No record may be omitted; give all of them again exactly.
Top of Source material
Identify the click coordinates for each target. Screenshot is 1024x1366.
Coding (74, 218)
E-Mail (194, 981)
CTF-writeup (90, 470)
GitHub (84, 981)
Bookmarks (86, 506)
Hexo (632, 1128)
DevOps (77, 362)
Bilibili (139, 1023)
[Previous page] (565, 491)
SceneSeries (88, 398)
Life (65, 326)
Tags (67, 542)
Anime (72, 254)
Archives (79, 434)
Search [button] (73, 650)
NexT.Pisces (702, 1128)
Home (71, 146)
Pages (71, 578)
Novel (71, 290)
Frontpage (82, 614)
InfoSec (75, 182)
Bottom of Source material
Task solution:
Identify the click coordinates for each target. Screenshot is 1024x1366.
Coding (74, 218)
E-Mail (194, 981)
CTF-writeup (90, 470)
GitHub (84, 981)
Bookmarks (86, 506)
Hexo (632, 1128)
DevOps (77, 362)
Bilibili (139, 1023)
[Previous page] (565, 491)
SceneSeries (88, 398)
Life (65, 326)
Tags (67, 542)
Anime (72, 254)
Archives (79, 434)
Search [button] (73, 650)
NexT.Pisces (702, 1128)
Home (71, 146)
Pages (71, 578)
Novel (71, 290)
Frontpage (82, 614)
InfoSec (75, 182)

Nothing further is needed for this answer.